Un caffè’ molto intenso e ricco di contenuti, quello organizzato dal Think Tank NED, tenutosi ieri 15 aprile su piattaforma Zoom e in diretta su tutti i socials.
Ospite Giuseppe Antoci, Presidente Onorario della Fondazione Caponnetto e firmatario del “Protocollo di legalità”, il c.d. “Protocollo Antoci”, recepito dal nuovo Codice Antimafia , votato in Parlamento nel 2017 ed ora applicato in tutta Italia.
Antonci da subito ha descritto il suo operato come nulla di straordinario, ma frutto di una scelta morale, “fare il proprio dovere non significa essere un eroe”.
Dal 2014 è costretto alla protezione della scorta, insieme alla famiglia, e vedere le sue figlie andare a scuola accompagnate dalla scorta lo delude, perché in un Paese normale chi fa il suo dovere non può essere detenuto di se stesso.
Dalla famiglia, dal Presidente Mattarella, dalla Magistratura, dalle Forze dell’Ordine ha ricevuto lo stimolo per andare avanti, senza mai sentirsi solo, perché ha dato e continua a dare, con le priorità di vigilare affinché la norma venga attuata, facendo percepire credibilità, con una eco anche verso l’Europa.
Le vittime della “Mafia dei pascoli”
Un’ Europa vittima, come vittime erano gli agricoltori e gli allevatori onesti del Parco dei Nebrodi, terrorizzati dalla mafia dei pascoli, privati dei loro beni, necessari ad ottenere contributi dell’Unione Europea anche attraverso “regolari” bonifici bancari.
Un meccanismo perverso, che si perpetuava di famiglia in famiglia e faceva guadagnare somme impensabili, con il silenzio e la connivenza dei colletti bianchi.
Da cornice al Ned Caffè gli interventi, a sorpresa, di Florindo Rubbettino, patron della Casa Editrice Rubbettino, che nel 2019 ha pubblicato il libro “La Mafia dei Pascoli”, scritto da Antoci con il giornalista Nuccio Anselmo, e dell’Onorevole Franco Roberti, che nel periodo dell’attentato ad Antoci era Procuratore Nazionale Antimafia.
Entrambi hanno esternato, come la passione di Antoci per il suo lavoro, le sue capacità intuitive, lo abbiano portato a smascherare un meccanismo mafioso, che grazie al Protocollo, è finito per sempre.
Il libro di Antoci nei suoi passaggi più toccanti lascia il senso di quello che è più nel cuore e non nella testa. Perché quella che lui racconta è una partita vinta dallo Stato, giocata su due binari, da un lato lo sviluppo del territorio del Parco dei Nebrodi e dall’altro lo smembramento delle mafie e di chi per 10 anni ha taciuto, mettendo tutti sotto scacco.

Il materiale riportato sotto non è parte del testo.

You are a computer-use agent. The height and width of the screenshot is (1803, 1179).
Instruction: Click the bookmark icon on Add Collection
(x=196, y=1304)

La capacità adattiva della mafia
Un accento particolare al “mutamento” della mafia nel corso degli anni, questa capacità adattativa all’evoluzione della società, una mafia non più interessata ai piccoli introiti derivanti dal pizzo e dalle rapine, ma con una visione più ampia per un guadagno fino al 2000 % dell’investimento. Attualizzando questo atteggiamento nella fase pandemica, che oggi stiamo vivendo, rischiamo di tornare indietro con l’assorbimento da parte della mafia delle aziende in difficoltà e del ritorno della figura del “mafioso benefattore” e di certo il flusso di denaro in arrivo con Next Generation Eu, sottolinea Antoci, deve avere una corretta impostazione per riportare al Paese il bilanciamento tra economia e denaro. Oggi le mafie, come ha ricordato Roberti, usano più corruzione che intimidazione, pertanto sono essenziali le riforme della giustizia, della sanità ,del fisco e della PA, bisogna portare autorevolezza, ragionare su cosa in più può essere fatto e gli altri paesi europei devono prendere esempio dall’Italia.
Giuseppe Antoci in questo piacevole caffè con i ragazzi di NED, ha rinfrancato gli animi, affermando che : “il miglior alleato siamo ognuno di noi, noi siamo un pezzo di Stato, oggi abbiamo messo a disposizione degli altri un pezzo della nostra vita….. spesso sono stato definito un sognatore, non smettete mai di sognare”.